→ **Document excerpt**
MATLAB Answers

How to properly extract data from text file.

30 ビュー (過去 30 日間)
Sharah
Sharah 2017 年 5 月 11 日
コメント済み: Guillaume 2017 年 5 月 12 日
I have a data in a text file that looks basically like this:
LineType: 1
PlayMode: Single
GameType: OneBalloon
LineType: SumR3
TranslationSpeed: 0
SensivityBalloon1: 0.09
SensivityBalloon2: 0
LevelLength: 20
Season: Summer
Backgrounddifficulty: Easy
StarScore[1] DistanceScore[1] StabilityScore[1] ScoreFrames[1] Frame[1] Time[1] ForcePlayer1[1] BalloonPath_X[1] BalloonPath_Y[1] CharacterPath_X[1] CharacterPath_Y[1] IsInactive[1]
0 0 0 0 0 0 30653 0 4.225888 0 2.150741 0
1 0 0 0 1 0 30641 0 -2.579402 0 -4.643577 0
And I am using this to extract data starting from the StarScore:
file = fullfile('file.txt');
Subject(1).T = readtable(file,'Delimiter',' ', ...

→ **Short task a**
How would you put this sentence from the MATLAB forum post into Spanish: "And I am using this to extract data starting from the StarScore:"?
The rows after this are unrelated to the MATLAB forum post.

→ **Data extract**

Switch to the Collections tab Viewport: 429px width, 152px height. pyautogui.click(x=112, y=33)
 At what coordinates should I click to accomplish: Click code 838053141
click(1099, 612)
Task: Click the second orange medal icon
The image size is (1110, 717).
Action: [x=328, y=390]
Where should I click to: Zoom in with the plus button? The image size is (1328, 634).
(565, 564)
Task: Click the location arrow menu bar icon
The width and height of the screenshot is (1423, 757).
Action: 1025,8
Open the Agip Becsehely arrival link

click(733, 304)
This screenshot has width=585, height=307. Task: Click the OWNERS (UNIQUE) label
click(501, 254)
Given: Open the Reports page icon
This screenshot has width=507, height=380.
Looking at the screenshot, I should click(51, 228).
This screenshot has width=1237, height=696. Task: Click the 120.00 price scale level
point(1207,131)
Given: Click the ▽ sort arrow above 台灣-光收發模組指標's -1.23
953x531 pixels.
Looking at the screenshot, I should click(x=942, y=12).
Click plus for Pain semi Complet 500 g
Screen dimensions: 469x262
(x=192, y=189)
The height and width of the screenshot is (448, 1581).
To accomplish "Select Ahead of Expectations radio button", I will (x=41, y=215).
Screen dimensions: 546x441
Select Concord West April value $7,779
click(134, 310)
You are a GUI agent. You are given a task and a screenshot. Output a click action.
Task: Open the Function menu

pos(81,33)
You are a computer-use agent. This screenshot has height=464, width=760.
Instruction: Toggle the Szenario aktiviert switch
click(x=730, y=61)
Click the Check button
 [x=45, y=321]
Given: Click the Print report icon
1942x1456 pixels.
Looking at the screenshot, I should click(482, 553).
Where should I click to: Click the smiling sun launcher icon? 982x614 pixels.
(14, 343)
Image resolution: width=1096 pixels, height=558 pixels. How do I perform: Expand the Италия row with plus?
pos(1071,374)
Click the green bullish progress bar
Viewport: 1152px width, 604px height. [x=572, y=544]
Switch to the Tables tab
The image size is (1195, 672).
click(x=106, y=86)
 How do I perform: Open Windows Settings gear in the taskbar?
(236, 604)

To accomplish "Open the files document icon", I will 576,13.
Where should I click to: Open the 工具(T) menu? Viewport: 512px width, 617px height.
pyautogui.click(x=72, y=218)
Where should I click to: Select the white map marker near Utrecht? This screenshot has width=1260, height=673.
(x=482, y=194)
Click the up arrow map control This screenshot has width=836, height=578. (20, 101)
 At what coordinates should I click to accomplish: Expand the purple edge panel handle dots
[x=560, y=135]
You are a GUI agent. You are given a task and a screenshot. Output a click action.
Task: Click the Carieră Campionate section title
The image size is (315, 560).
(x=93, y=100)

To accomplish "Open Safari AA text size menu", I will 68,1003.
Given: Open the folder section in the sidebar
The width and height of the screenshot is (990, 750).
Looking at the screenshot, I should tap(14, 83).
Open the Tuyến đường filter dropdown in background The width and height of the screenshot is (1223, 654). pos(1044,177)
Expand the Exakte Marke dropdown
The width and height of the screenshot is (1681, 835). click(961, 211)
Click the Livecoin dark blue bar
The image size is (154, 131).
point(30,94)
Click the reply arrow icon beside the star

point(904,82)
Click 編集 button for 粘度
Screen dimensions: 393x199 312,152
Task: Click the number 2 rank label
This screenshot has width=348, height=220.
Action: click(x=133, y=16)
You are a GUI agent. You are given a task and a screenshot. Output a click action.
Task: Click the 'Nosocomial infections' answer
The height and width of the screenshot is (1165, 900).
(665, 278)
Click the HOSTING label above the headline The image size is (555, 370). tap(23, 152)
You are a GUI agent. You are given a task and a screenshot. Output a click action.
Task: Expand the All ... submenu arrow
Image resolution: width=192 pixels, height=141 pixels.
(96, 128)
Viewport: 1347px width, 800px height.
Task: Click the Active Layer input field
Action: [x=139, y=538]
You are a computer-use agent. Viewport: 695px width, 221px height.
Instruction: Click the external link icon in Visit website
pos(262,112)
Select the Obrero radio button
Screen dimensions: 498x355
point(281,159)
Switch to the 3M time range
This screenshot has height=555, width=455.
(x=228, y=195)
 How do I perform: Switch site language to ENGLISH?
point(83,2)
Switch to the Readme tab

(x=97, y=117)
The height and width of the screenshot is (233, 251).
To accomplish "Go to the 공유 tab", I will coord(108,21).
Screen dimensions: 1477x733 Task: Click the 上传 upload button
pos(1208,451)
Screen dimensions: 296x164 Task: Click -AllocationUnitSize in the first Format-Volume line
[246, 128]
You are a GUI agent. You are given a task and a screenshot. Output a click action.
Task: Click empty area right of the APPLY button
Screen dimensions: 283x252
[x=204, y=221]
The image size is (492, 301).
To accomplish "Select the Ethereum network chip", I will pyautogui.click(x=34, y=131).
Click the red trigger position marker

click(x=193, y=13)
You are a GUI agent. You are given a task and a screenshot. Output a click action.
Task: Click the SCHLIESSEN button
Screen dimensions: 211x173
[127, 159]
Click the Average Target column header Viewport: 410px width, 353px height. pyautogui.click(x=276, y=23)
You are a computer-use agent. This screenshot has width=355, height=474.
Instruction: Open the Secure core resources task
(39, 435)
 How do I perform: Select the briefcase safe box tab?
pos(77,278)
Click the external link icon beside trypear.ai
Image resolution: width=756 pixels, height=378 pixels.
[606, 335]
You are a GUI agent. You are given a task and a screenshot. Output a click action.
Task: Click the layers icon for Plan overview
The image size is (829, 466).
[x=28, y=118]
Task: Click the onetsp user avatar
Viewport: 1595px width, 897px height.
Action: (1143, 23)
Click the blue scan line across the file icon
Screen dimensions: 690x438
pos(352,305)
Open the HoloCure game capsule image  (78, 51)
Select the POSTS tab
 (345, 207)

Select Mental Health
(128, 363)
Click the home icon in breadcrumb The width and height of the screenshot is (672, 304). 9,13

→ **Short task b**
From the rows, set down word for word the lines starting with the line that contains "I will 576,13." and going on through the line that contains "point(30,94)", both included.

→ **Complete output a**
Y estoy usando esto para extraer los datos a partir de StarScore:

→ **Complete output b**
To accomplish "Open the files document icon", I will 576,13.
Where should I click to: Open the 工具(T) menu? Viewport: 512px width, 617px height.
pyautogui.click(x=72, y=218)
Where should I click to: Select the white map marker near Utrecht? This screenshot has width=1260, height=673.
(x=482, y=194)
Click the up arrow map control This screenshot has width=836, height=578. (20, 101)
 At what coordinates should I click to accomplish: Expand the purple edge panel handle dots
[x=560, y=135]
You are a GUI agent. You are given a task and a screenshot. Output a click action.
Task: Click the Carieră Campionate section title
The image size is (315, 560).
(x=93, y=100)

To accomplish "Open Safari AA text size menu", I will 68,1003.
Given: Open the folder section in the sidebar
The width and height of the screenshot is (990, 750).
Looking at the screenshot, I should tap(14, 83).
Open the Tuyến đường filter dropdown in background The width and height of the screenshot is (1223, 654). pos(1044,177)
Expand the Exakte Marke dropdown
The width and height of the screenshot is (1681, 835). click(961, 211)
Click the Livecoin dark blue bar
The image size is (154, 131).
point(30,94)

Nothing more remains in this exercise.